In our schematic splitting, maybe we have relay contacts on the part we wish to move and the coil for that relay is staying where it is. For this scenario, when we get to the point where the circuit to be moved has been isolated, we close the board, then delete the relay contacts from the isolated circuit. Now we GROUP, CUT, GO, open the new sheet and PASTE the circuit in place. Now we INVOKE the relay contacts by pressing the INVOKE function, and type in the relay name and ENTER. A window opens with the relay elements listed, but with only the contacts highlighted as being available to select. We click on the the first contact and drop it in place, then on the second and place it. The circuit is complete again. Press SAVE.

If we do not do the above step, the circuit PASTE will rename the moved relay contacts to reflect a new relay being added to the circuit and the board and schematic will not be consistent. if this happens, simply delete the renamed relay contacts and do the INVOKE steps above to reclaim the original relay contacts.

Now we open the board again and the board and schematic should still be consistent.

All of this is just a sequence of steps where for a portion the board must be open or closed for consistency to be maintained. Eagle has no provision for a quick solution, but life is an imrpovisation.

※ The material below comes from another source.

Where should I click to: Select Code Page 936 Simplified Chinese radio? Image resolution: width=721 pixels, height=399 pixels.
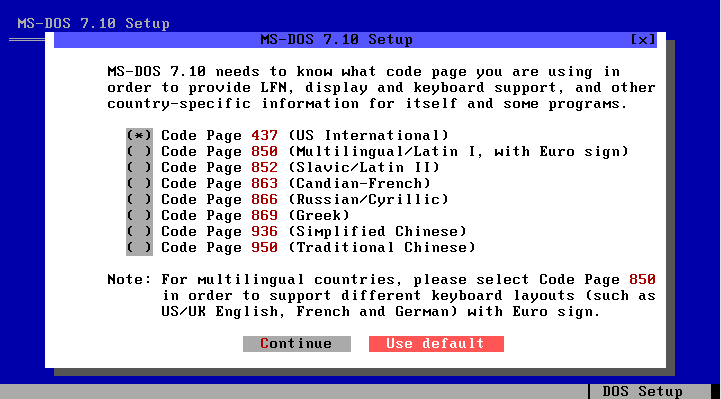click(139, 231)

It is useful to think about what you can print out of a standard computer-driven printer. "letter" size in North America is 8.5" x 11". Europe uses the A4 which is a bit longer. if you ever took drafting in high-school, you might be familiar with standard sheet sizes , given letter designations A, B, C, D, and E. Larger than that is uncommon. As you go up in size, the paper size doubles:

A 8.5 x 11, A x 1
B 11 x 17, A x 2
C 17 x 22, A x 4
D 22 x 34, A x 8
E 34 x 44, A x 16

Companies like Fender still use the standard sheet sizes even though they now produce the schematics digitally. This means you may find a PDF of an amp you have, such as the Super Champ XD, and you want to look at it. This is a D size drawing, which is eight times the size of a standard piece of paper. You can zoom in your monitor but the text becomes illegible - at normal zoom it is too small to read. So, there is no way you can print this and have it look in any way reasonable. At best, you can see the broad strokes of the circuit, but values and part names for trouble-shooting? Forget about it.

Please try not to fall into the easy trap of generating schematics that cannot be printed.

Above, it was stressed that when entering a schematic that the grid be set to 0.1" so that the pins and nets will meet. This is extremely important.

However, there will be situations where you want to compress many parallel nets into a smaller space to keep the schematic size manageable. Simply change the grid to 0.05" or whatever is suitable, move the nets to be closer in the schematic portion where many run in parallel, then reset the grid back to 0.1" before laying down new components. Of course, you can do this with the routing of a single trace where you just want tighter spacing.

Also as mentioned, to make the positioning of NAMES, VALUES and other TEXT more appealing, changing the grid to 0.05" or 0.025" for the text movement is convenient, but remember to immediately reset the grid to 0.1".

It is unfortunate in later Eagle versions that the default for the schematic editor is 0.05", the same as for the layout editor.